Church of St. Paul's Shipwreck
The 16th-century Church of St Paul's Shipwreck is one of the oldest and most important churches in Valletta. It was built on the site of an older temple to St Paul; this incarnation dates back to the 1580s, with a Baroque façade dating to 1885. The interiors are covered from floor to ceiling with gilded frescoes and paintings.
Interior highlights include frescoes of the life of St Paul by Attilio Palombi and Giuseppe Calì, an elaborate altarpiece festooned with silver, by Matteo Perez d'Aleccio, and a vast organ. The dome is covered with Biblical scenes painted by Maltese artist Lorenzo Gafà. The church boasts two relics of St Paul: a wrist bone and part of the wooden column on which he was apparently beheaded in Rome, along with a wooden statue of the saint that’s used in processions on his feast day.
Things to know before you go
- The church is a must-visit for art and architecture fans as well as Catholic pilgrims.
- While not required, it’s appropriate to dress conservatively (with knees and shoulders covered) out of respect for local customs.
- The church is wheelchair accessible.
How to get there
St Paul's Shipwreck is in the heart of pedestrianized Valletta and is a 10-minute walk from the bus terminus. It’s easiest to reach by public transportation, though if you do have a car, you can park in a designated area outside the City Gate and then walk the rest of the way. The church entrance is through a side door, just off Triq Santa Lucia.
When to get there
Church opening times can be inconsistent, but it’s generally open in the mornings, shutting for lunch in the middle of the day, and reopening again for a bit in the afternoon. Mass takes place on Sundays and major Catholic holy days. The most festive day of the year is February 10, St Paul’s Feast Day, which features a procession and special mass.

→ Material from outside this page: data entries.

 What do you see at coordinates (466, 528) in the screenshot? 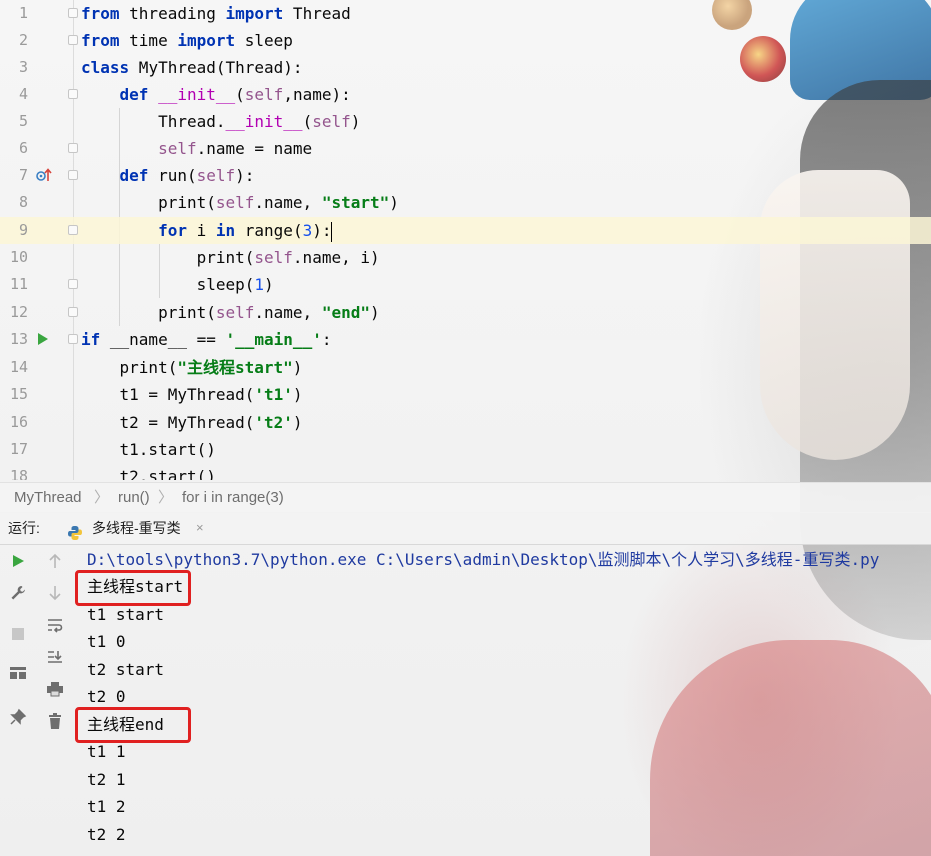
I see `run-tool-window-header: 运行: 多线程-重写类 ×` at bounding box center [466, 528].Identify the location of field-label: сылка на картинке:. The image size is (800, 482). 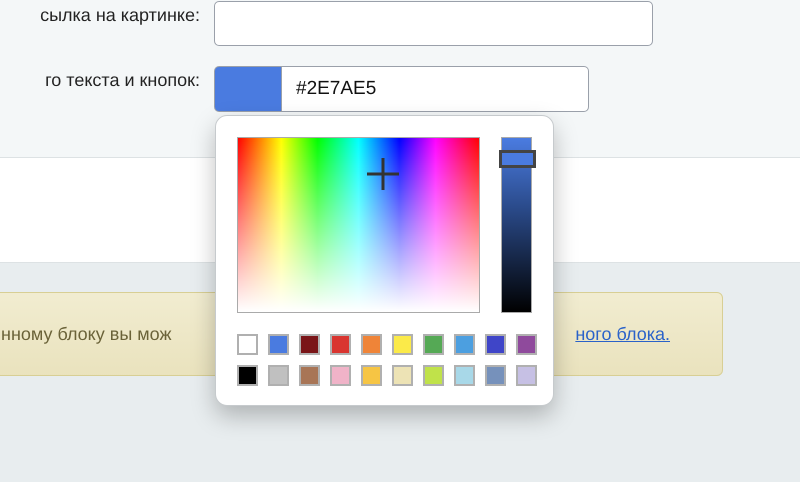
(120, 15).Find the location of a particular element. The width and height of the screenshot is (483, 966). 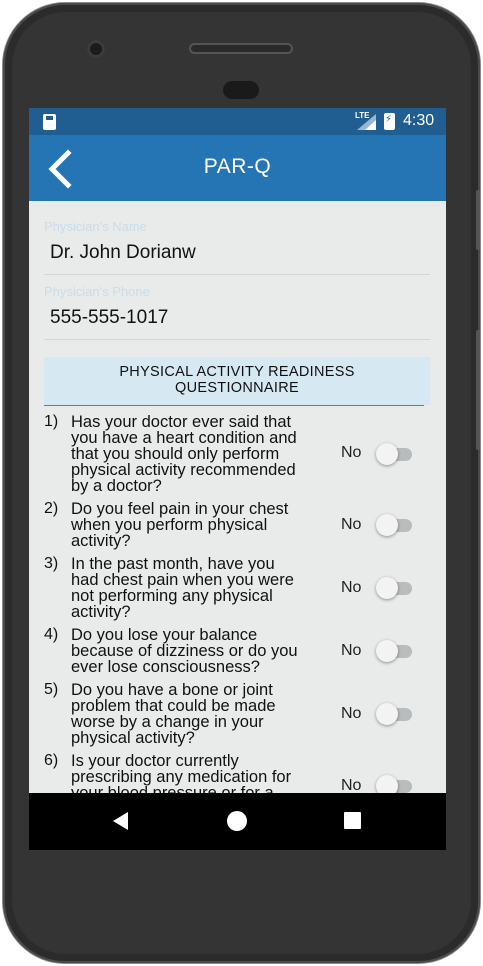

question-number: 5) is located at coordinates (52, 690).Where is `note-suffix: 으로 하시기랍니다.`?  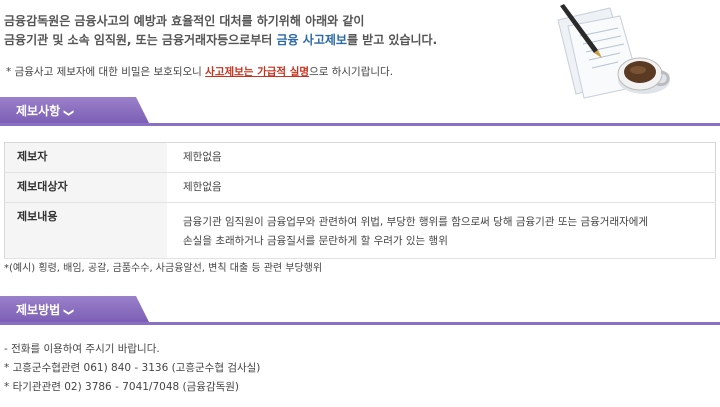 note-suffix: 으로 하시기랍니다. is located at coordinates (352, 72).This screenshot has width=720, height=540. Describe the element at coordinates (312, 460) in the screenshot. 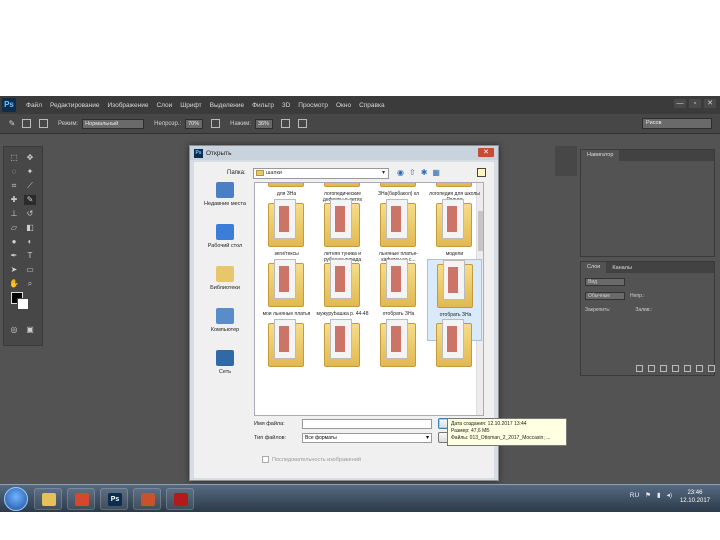

I see `image-sequence-option: Последовательность изображений` at that location. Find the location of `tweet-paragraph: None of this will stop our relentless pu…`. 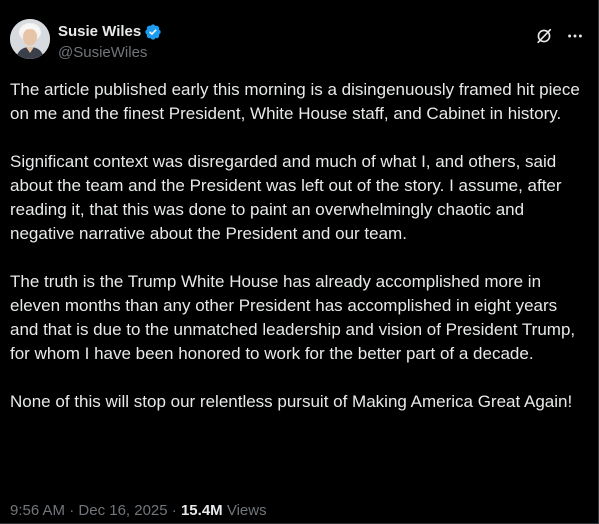

tweet-paragraph: None of this will stop our relentless pu… is located at coordinates (292, 402).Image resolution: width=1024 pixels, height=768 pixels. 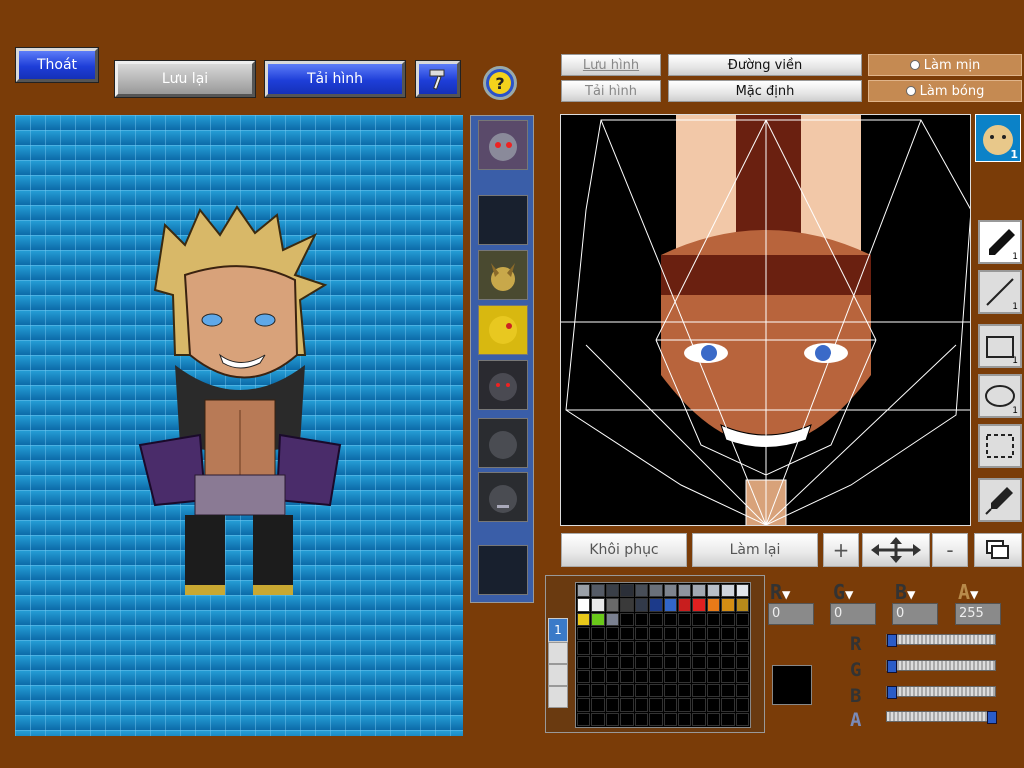 I want to click on green-slider-knob, so click(x=892, y=666).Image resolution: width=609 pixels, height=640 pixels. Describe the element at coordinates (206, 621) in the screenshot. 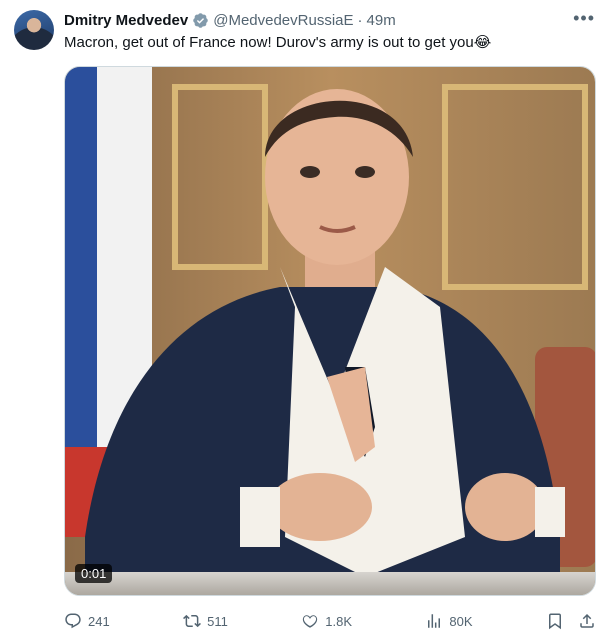

I see `repost-button: 511` at that location.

St Paul is one of the three patron saints of Malta and his shipwreck on the island in 60 AD is regarded as one of the nation’s most important events. He was an apostle of Jesus (but not one of the 12 apostles) and was instrumental in spreading Christianity through Asia Minor and Europe. Thirteen books of the New Testament, collectively known as the Pauline Epistles, are attributed to Paul.